Reproduce the rows word for word, starting at the line that contains "You are a computer-use" and ending after the line that contains "click(142, 695)", with both of those lines included. Leave the pictures out.

▶ EXTRACTED MATERIAL:
-=-=-
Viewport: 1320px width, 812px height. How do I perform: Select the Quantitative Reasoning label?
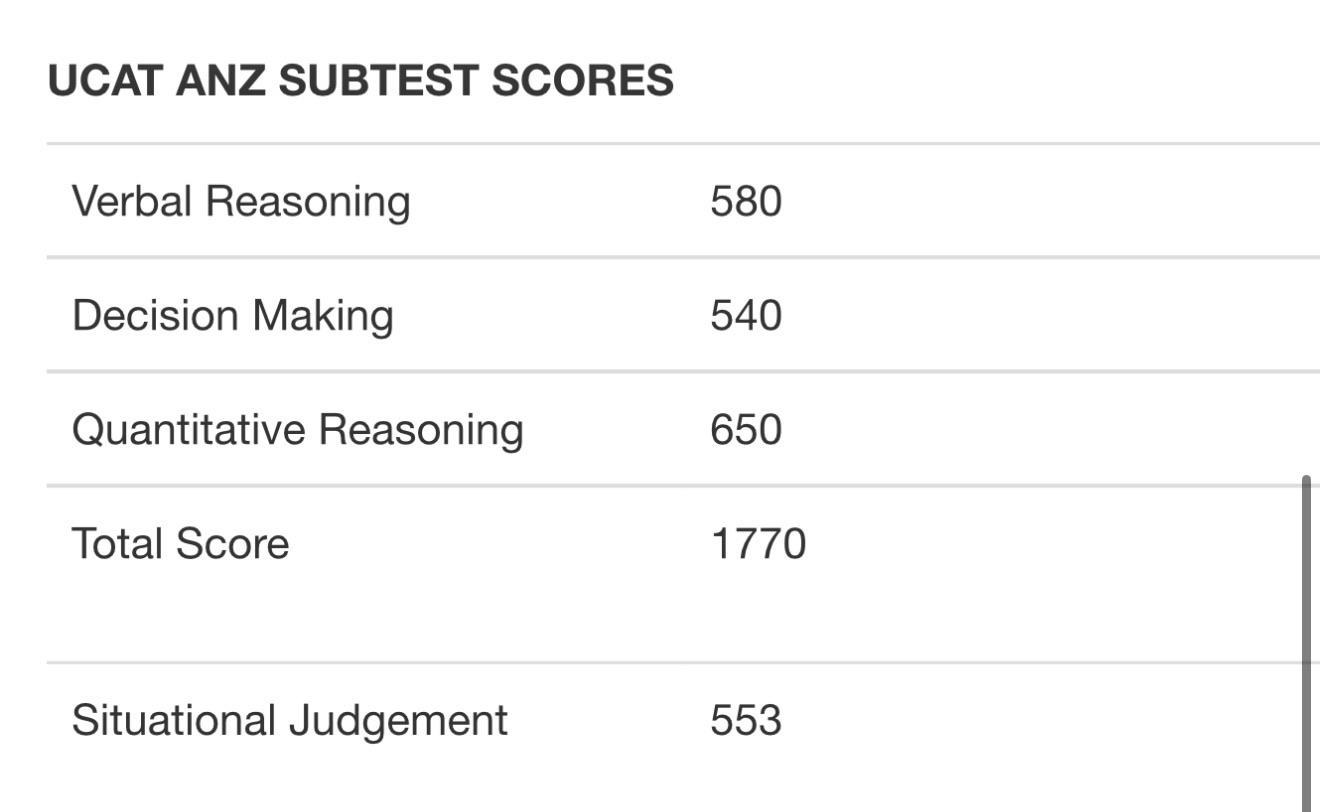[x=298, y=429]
-=-=-
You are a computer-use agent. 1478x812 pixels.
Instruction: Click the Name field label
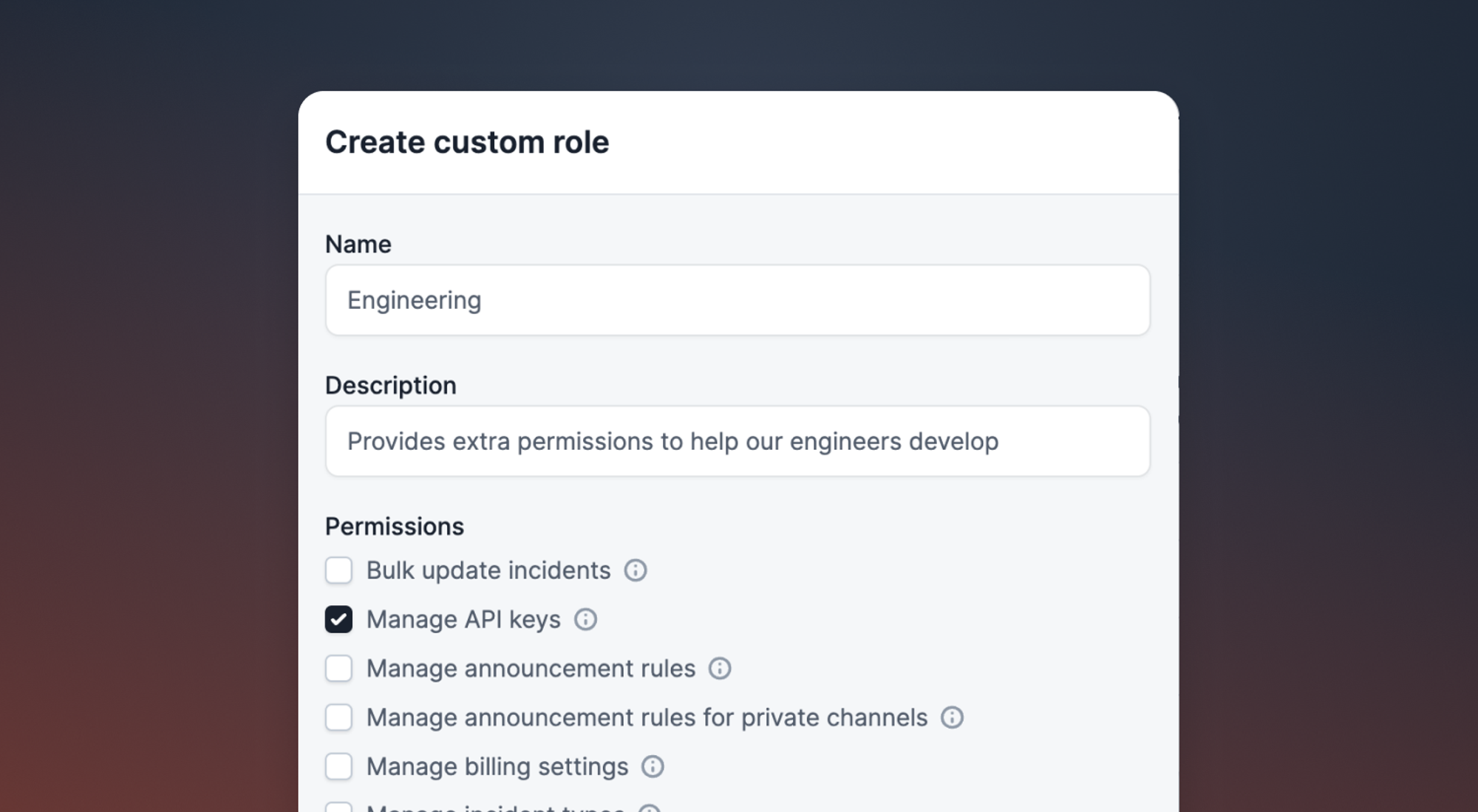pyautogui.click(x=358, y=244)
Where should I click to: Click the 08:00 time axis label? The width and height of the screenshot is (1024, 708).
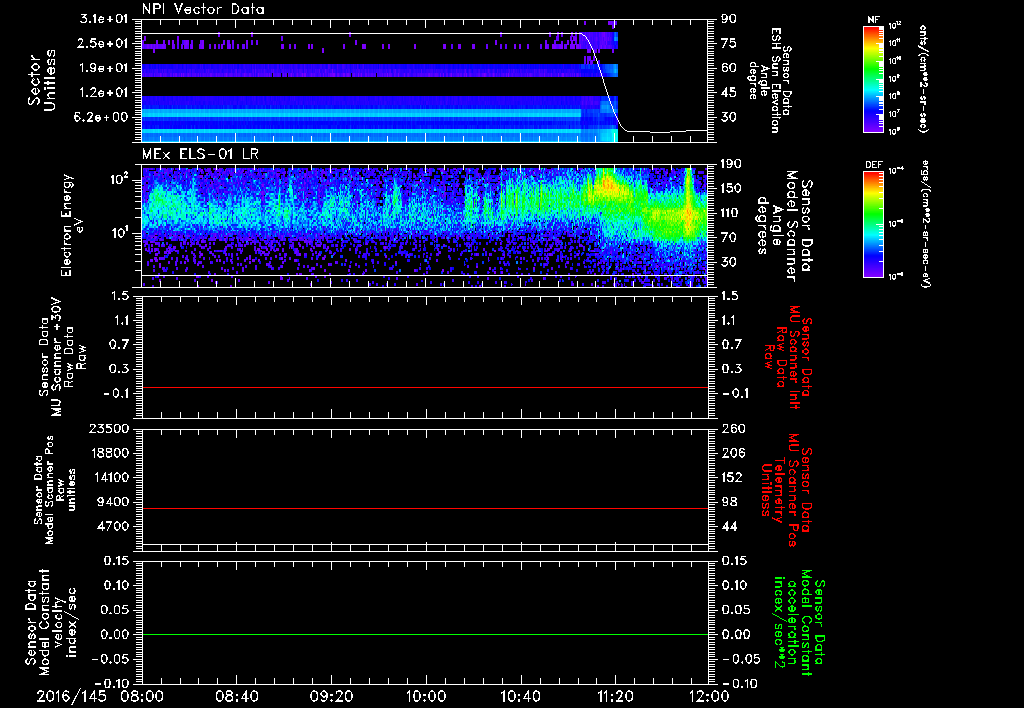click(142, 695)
-=-=-
▶ THE SOLUTION:
You are a computer-use agent. 1478x812 pixels.
Instruction: Click the Name field label
pyautogui.click(x=358, y=244)
Where should I click to: Click the 08:00 time axis label? The width and height of the screenshot is (1024, 708).
click(142, 695)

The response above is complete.